Dans la série HPI, l’héroïne a prononcé une phrase qui a intrigué les internautes…

Ce jeudi 6 mai, TF1 diffusait deux nouveaux épisodes de la série HPI. Dans un des épisodes, plusieurs téléspectateurs, qui commentaient en même temps la fiction sur les réseaux sociaux, ont été très marqués par une conclusion du personnage d’Audrey Fleurot. Evidemment, la rédaction d’nous va vous dire de quoi il s’agit.

Une série pleine de promesses

Depuis le 29 avril dernier, TF1 a lancé en fanfare sa nouvelle série policière baptisée HPI. Une série qui met en scène Morgane Alvaro (Audrey Fleurot), mère célibataire de 3 enfants. Avec 160 de QI et une bonne dose d’insoumission, va voir son destin de femme de ménage chamboulé lorsque ses capacités hors norme sont repérées par la police qui lui propose un poste de consultante. Problème : Morgane déteste les flics. Outre Audrey Fleurot, la création originale est aussi emmenée par Mehdi Nebbou, Marie Denarnaud ou encore, Bruno Sanches.

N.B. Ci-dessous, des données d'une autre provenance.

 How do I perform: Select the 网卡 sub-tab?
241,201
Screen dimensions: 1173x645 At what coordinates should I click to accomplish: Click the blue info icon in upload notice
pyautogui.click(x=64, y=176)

Audrey Fleurot a donc construit son personnage avec soin, un personnage qui lui ressemble beaucoup d’ailleurs, même si elle-même n’est pas HPI. D’ailleurs, dans un des épisodes de ce jeudi, un détail a fait parler les téléspectateurs. En effet, au cours d’une enquête, l’héroïne avait remarqué qu’un personnage croisait les mains d’une façon bien particulière : “Le pouce droit sur le pouce gauche, ce qui est super rare ! Parce que 70 % de la population fait l’inverse” a-t-elle notamment déclaré. Et suite à cette révélation, de nombreuses personnes ont souhaité voir si c’était vraiment. Ainsi, sur Twitter, on pouvait lire : “Avouez, on vient tous de tester le coup du pouce”.

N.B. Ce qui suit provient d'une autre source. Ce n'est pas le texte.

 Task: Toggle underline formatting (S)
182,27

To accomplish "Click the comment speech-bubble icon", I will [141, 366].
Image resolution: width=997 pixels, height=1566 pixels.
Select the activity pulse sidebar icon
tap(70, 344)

Des audiences toujours plus folles

Du côté des audiences, on peut le dire, c’est un véritable carton pour TF1. En effet, pour le lancement de première saison de “HPI“, la série avait frôlé les 10 millions de téléspectateurs. En incluant le replay, le seuil des 11 millions de téléspectateurs a été franchi pour ces deux premiers épisodes. Mieux encore, le deuxième épisode a même enregistré le meilleur gain historique en replay pour un programme français. Avec ces scores, bien au-delà des attentes de la première chaîne française, HPI décroche la deuxième meilleure audience de l’année. Il n’y a qu’Emmanuel Macron et son allocution du 31 mars dernier, qui fait mieux.

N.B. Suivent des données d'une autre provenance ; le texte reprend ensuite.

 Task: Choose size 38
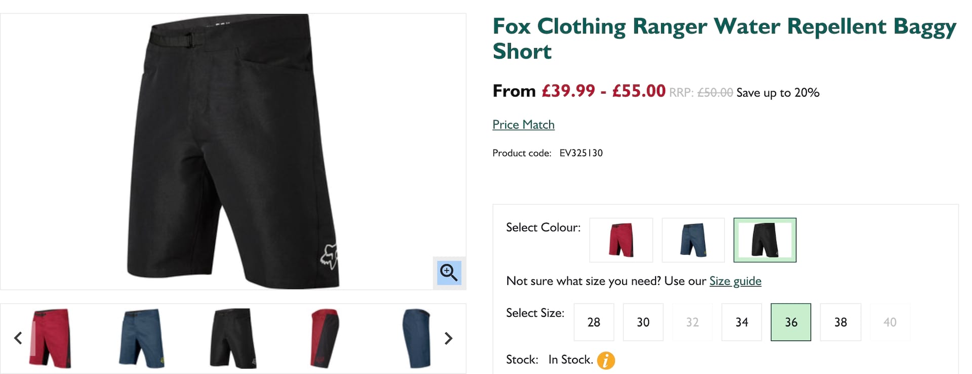point(840,322)
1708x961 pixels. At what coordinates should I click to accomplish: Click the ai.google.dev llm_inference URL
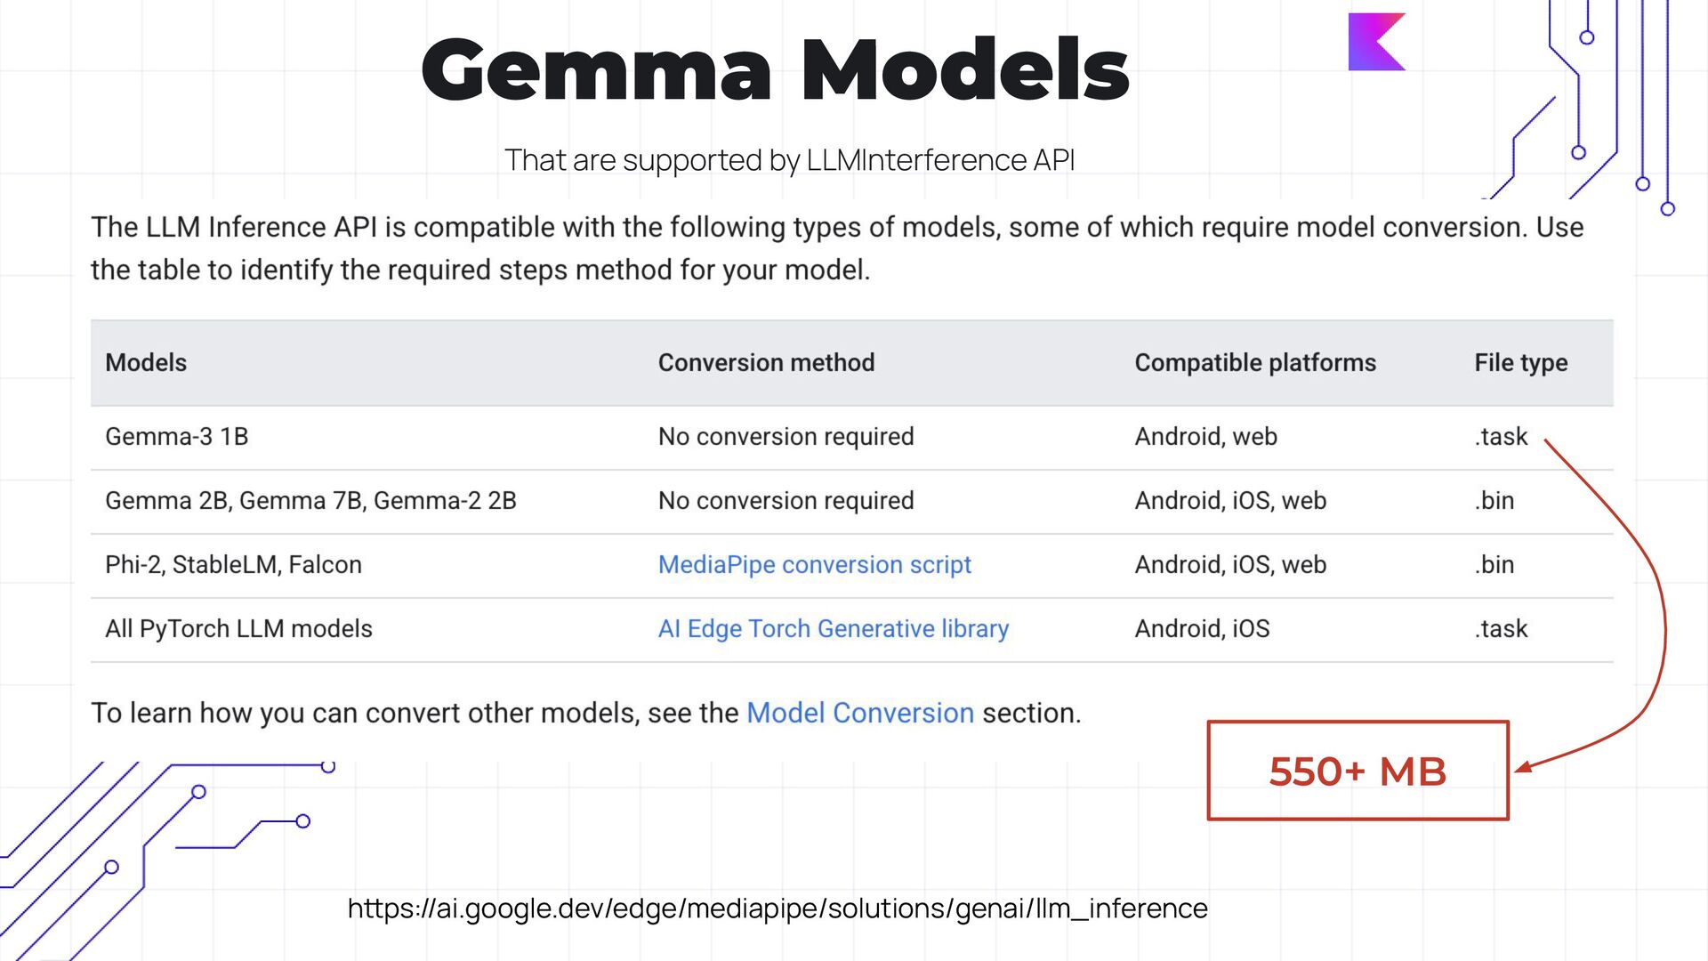pyautogui.click(x=777, y=909)
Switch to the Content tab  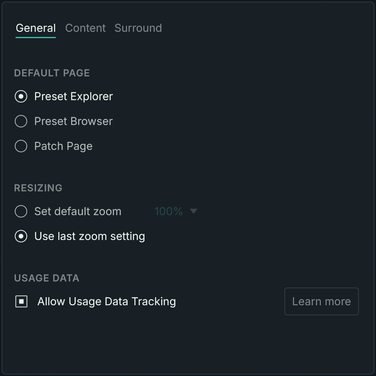point(85,28)
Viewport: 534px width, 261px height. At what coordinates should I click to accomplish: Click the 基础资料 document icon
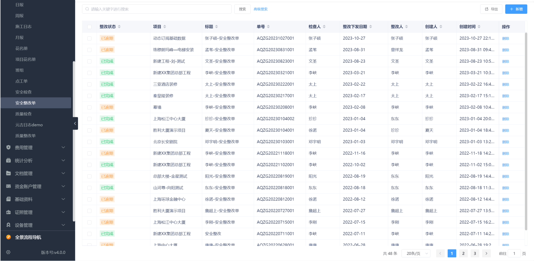coord(8,199)
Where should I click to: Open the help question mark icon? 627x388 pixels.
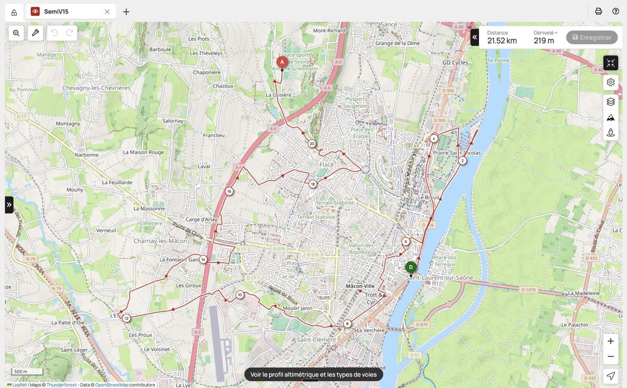tap(615, 11)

Mais ça ne s’arrête pas là, il y a encore mieux. En effet, pour la deuxième soirée inédite, la série met la barre encore plus haut. Le premier épisode de la soirée de cette fiction française portée par la comédienne Audrey Fleurot, a séduit plus de 10,5 millions de personnes. Sur l’ensemble de la soirée, la moyenne des épisodes a rassemblé 9,96 millions de fans. Avec le replay, il ne fait aucun doute que le record de la semaine dernière soit battu. Pour rappel, la saison 1 de HPI, s’achèvera le jeudi 20 mai avec les épisodes 7 et 8.

Y aura-t-il une saison 2 ?

Avec cet énorme succès, la question dont tout le monde se pose, c’est est-ce qu’il y aura une saison deux ? Eh bien, la rédaction d’nous peut vous le dire, la réponse est oui. C’est en tout cas ce qu’a confirmé Mehdi Nebbou (qui campe le rôle du policier Adam Karadec) lors d’une récente interview pour Télé Star. Ce dernier explique que la seconde saison était en cours d’écriture et que les fans du programme pourront ainsi prolonger l’expérience. Ils vont pouvoir découvrir la suite des aventures du duo explosif :“Notre duo antagoniste marche bien. Elle et moi avions envie de pousser la comédie d’un cran et d’insuffler ce ton british, décalé”, a-t-il notamment déclaré.

Le succès est d’autant plus réjouissant, qu’Audrey Fleurot n’était pas rassurée après avoir accepté ce premier rôle. En effet, il s’agissait de sa première fois en tant qu’héroïne d’une série pour TF1 : “C’était la première fois que j’avais aussi peur. Parce que c’est la première fois que je porte une série, sur TF1, et où je sentais que la responsabilité était plus importante. Et puis, c’est un personnage qui me tient beaucoup à coeur, dans lequel je me suis beaucoup investie. Donc c’est vrai que j’ai eu peur comme jamais de la rencontre avec le public”. Finalement, il n’y avait pas de quoi stresser.